## DIRECTION
Copy out the lines from the one containing "Task: Click the Office 365 logo icon" through the end of the entries below, swapping "logo icon" for "brand icon" and changing nothing else. Omit the pictures.

## PROVIDED ENTRIES
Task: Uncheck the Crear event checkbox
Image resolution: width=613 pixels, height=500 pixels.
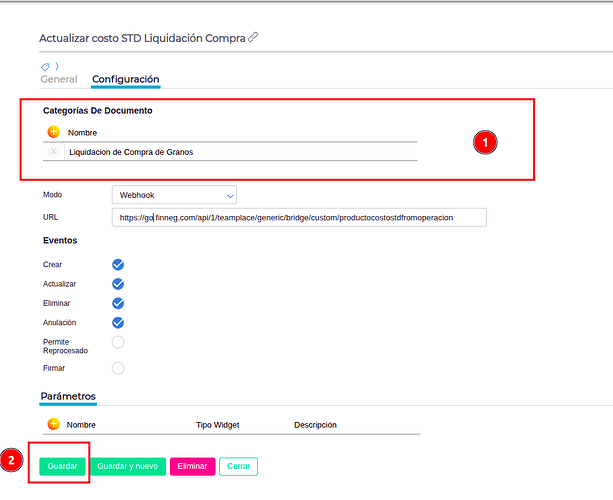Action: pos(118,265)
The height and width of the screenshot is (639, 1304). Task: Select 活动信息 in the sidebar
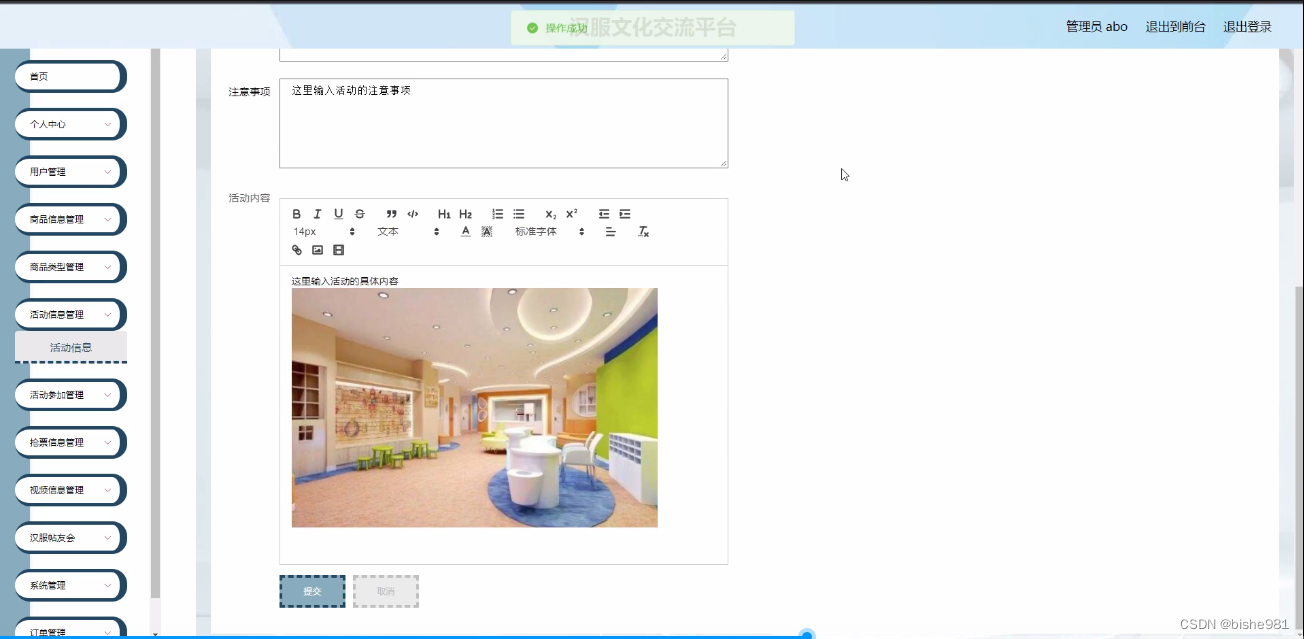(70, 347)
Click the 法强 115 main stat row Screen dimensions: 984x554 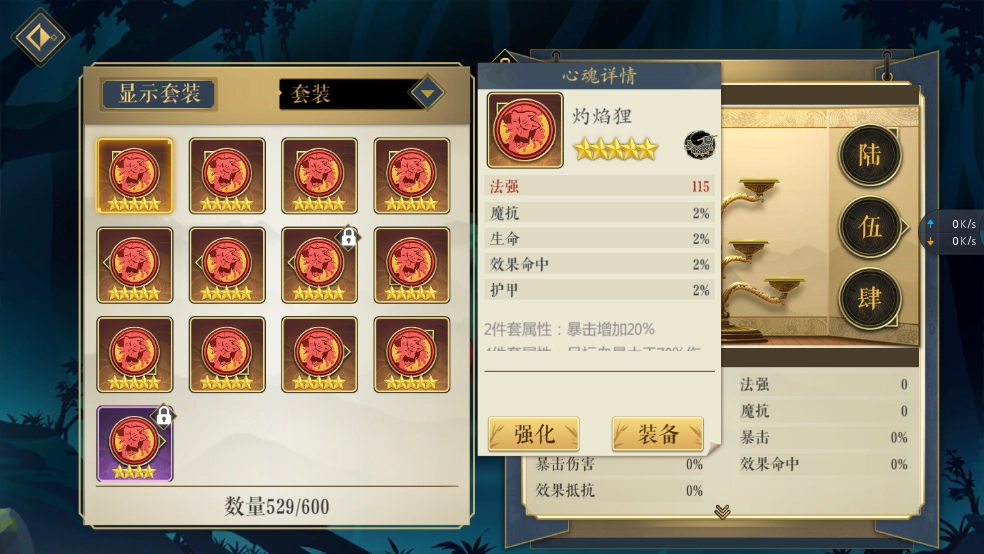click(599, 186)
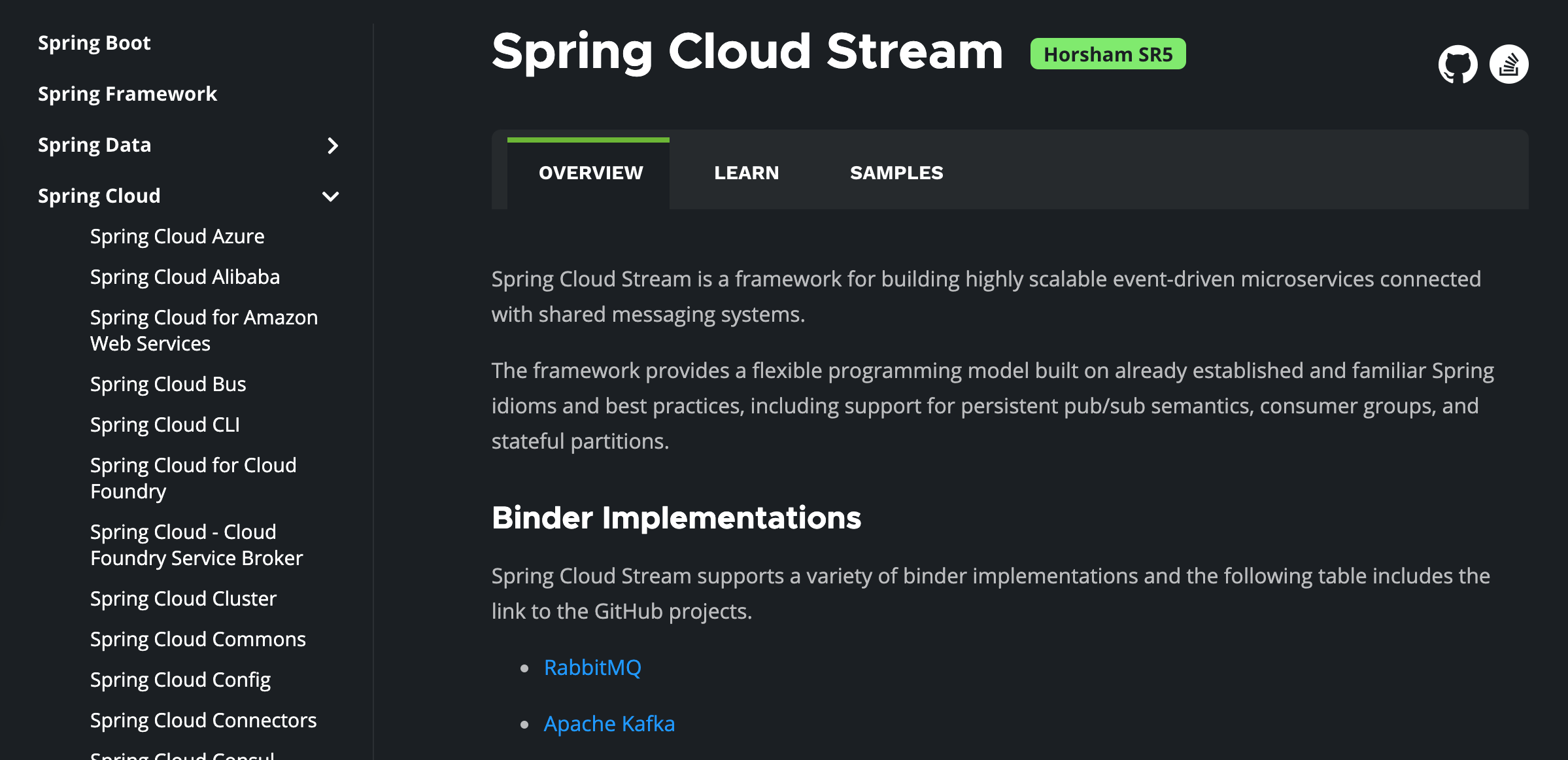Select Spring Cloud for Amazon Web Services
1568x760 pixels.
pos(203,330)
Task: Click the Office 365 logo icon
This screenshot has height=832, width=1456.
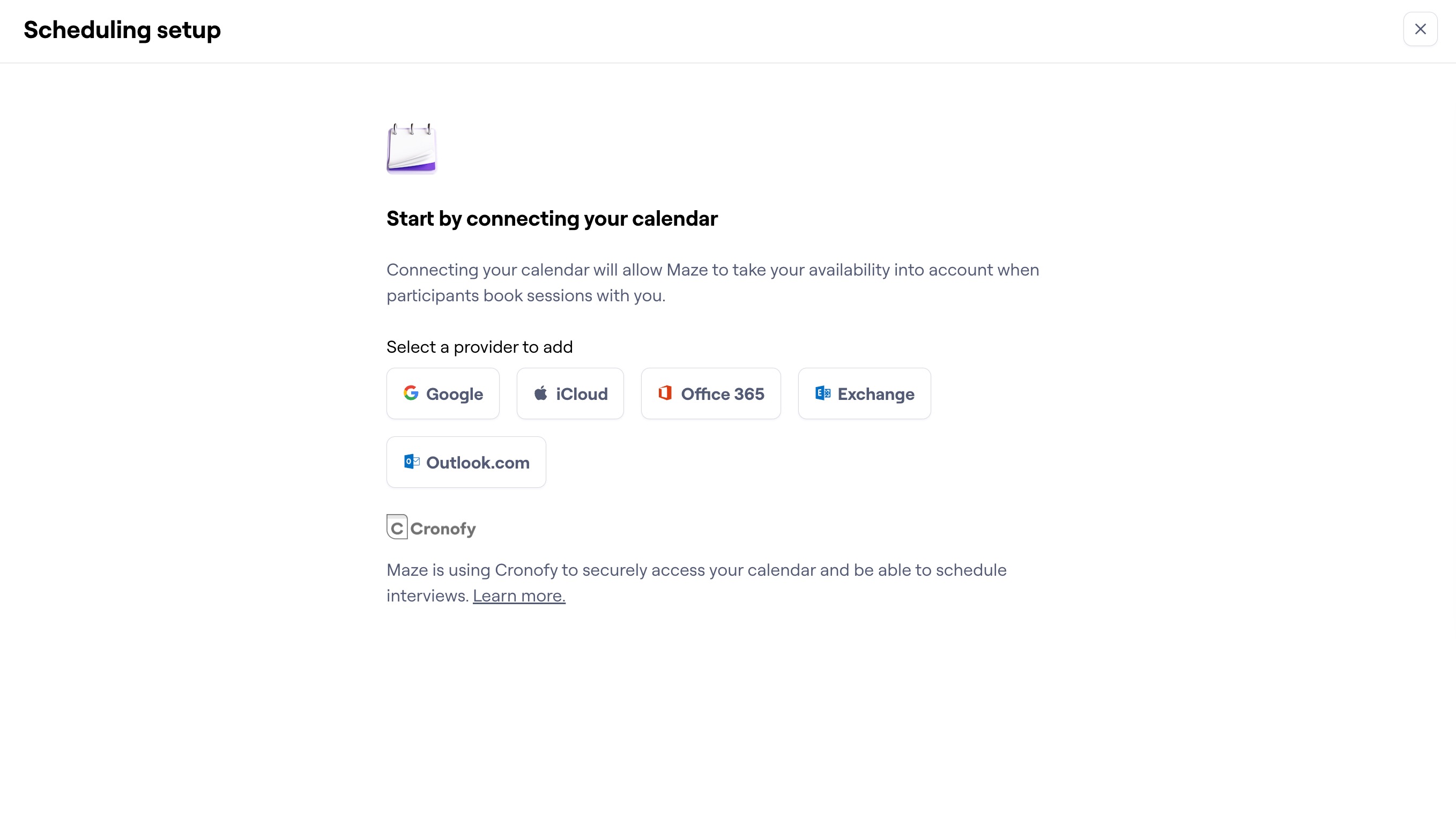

## RESULT FOR THIS TASK
Task: Click the Office 365 brand icon
This screenshot has height=832, width=1456.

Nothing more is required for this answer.